EXERCISE BRIEF: How do the records below read from their first line through the line containing "Place cursor in"? Write those lines out exactly.

::: DATA TO USE :::

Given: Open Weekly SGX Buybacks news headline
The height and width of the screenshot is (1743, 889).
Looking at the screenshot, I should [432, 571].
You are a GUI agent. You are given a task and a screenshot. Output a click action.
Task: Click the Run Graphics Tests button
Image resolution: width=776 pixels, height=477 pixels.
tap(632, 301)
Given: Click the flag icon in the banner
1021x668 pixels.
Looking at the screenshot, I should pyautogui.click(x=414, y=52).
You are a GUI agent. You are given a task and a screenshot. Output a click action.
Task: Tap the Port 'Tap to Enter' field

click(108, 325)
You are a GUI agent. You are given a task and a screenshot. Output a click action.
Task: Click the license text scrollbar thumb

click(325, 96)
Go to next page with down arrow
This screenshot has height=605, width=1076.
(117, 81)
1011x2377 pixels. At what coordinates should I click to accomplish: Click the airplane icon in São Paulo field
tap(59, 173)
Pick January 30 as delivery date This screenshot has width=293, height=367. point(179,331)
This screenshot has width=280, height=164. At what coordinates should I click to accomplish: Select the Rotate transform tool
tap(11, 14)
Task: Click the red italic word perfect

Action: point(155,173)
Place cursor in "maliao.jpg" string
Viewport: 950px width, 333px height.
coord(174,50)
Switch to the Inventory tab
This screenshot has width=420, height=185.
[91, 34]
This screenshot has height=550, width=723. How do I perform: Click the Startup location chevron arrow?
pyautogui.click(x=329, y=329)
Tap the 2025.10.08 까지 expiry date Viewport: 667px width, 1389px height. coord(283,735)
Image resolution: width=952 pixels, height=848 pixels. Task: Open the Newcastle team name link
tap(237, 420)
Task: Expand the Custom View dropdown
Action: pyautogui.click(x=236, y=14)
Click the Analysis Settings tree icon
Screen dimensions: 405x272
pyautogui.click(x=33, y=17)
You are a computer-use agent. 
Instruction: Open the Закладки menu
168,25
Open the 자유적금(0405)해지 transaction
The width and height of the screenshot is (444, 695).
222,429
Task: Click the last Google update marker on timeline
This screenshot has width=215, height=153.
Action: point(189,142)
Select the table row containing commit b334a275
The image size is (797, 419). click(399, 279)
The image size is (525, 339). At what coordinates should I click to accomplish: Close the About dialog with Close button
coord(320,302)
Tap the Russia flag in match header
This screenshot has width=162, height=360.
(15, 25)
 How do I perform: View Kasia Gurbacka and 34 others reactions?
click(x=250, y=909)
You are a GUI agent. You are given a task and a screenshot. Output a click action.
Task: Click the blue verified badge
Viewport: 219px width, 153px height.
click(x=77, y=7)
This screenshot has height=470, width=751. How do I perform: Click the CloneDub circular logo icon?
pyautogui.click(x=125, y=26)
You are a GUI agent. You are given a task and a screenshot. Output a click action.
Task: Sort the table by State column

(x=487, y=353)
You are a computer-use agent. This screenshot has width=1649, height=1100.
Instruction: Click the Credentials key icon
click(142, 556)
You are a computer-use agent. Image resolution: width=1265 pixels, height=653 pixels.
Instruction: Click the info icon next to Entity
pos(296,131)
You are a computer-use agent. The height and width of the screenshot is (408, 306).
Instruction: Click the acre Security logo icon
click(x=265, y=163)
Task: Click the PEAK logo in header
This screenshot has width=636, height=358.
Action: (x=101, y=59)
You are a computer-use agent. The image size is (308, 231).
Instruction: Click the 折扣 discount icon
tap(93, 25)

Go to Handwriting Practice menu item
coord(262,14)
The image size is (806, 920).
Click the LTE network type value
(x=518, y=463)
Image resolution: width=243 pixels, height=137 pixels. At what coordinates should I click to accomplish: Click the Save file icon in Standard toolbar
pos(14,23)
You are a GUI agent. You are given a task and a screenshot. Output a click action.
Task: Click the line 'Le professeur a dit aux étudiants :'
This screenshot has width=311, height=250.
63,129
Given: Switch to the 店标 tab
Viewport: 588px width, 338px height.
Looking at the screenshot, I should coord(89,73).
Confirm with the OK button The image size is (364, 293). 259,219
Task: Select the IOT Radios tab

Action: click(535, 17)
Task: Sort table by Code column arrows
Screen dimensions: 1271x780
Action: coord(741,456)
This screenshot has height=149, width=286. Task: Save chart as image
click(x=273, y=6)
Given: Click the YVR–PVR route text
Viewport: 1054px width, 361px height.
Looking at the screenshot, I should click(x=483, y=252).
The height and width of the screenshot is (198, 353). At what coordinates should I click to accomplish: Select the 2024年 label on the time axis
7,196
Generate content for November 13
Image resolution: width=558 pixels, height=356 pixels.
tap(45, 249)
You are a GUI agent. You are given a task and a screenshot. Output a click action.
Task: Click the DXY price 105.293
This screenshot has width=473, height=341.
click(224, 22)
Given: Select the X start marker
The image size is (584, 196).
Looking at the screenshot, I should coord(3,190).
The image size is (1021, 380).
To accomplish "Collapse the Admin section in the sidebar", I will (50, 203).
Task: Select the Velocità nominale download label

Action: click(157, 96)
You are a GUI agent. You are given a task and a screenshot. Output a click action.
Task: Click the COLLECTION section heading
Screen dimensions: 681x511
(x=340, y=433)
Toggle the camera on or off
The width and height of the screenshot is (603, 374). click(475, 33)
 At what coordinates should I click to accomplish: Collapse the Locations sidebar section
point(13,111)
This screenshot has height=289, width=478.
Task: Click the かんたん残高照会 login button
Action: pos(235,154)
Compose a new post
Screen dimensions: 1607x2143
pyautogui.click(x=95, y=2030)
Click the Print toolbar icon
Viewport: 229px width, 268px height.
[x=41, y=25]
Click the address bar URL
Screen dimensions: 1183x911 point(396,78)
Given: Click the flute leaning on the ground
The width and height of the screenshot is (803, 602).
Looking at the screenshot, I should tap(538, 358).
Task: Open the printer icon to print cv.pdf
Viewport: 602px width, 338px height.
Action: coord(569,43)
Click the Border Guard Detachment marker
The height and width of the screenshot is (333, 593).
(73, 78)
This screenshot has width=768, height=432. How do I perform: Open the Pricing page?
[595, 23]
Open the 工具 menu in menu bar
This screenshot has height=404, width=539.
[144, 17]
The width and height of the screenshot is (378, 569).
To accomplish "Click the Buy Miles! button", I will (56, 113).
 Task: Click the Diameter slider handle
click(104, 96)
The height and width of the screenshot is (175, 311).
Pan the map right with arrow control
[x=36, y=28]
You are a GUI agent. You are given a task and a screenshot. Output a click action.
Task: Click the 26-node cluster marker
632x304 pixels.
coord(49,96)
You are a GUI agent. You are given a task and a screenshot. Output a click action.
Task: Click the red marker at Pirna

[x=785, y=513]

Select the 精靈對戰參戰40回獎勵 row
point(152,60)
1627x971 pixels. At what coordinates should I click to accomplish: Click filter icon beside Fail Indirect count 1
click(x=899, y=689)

:::

EXERCISE RESPONSE:
Given: Open Weekly SGX Buybacks news headline
The height and width of the screenshot is (1743, 889).
Looking at the screenshot, I should [432, 571].
You are a GUI agent. You are given a task and a screenshot. Output a click action.
Task: Click the Run Graphics Tests button
Image resolution: width=776 pixels, height=477 pixels.
tap(632, 301)
Given: Click the flag icon in the banner
1021x668 pixels.
Looking at the screenshot, I should pyautogui.click(x=414, y=52).
You are a GUI agent. You are given a task and a screenshot. Output a click action.
Task: Tap the Port 'Tap to Enter' field

click(108, 325)
You are a GUI agent. You are given a task and a screenshot. Output a click action.
Task: Click the license text scrollbar thumb

click(325, 96)
Go to next page with down arrow
This screenshot has height=605, width=1076.
(117, 81)
1011x2377 pixels. At what coordinates should I click to accomplish: Click the airplane icon in São Paulo field
tap(59, 173)
Pick January 30 as delivery date This screenshot has width=293, height=367. point(179,331)
This screenshot has width=280, height=164. At what coordinates should I click to accomplish: Select the Rotate transform tool
tap(11, 14)
Task: Click the red italic word perfect

Action: point(155,173)
Place cursor in "maliao.jpg" string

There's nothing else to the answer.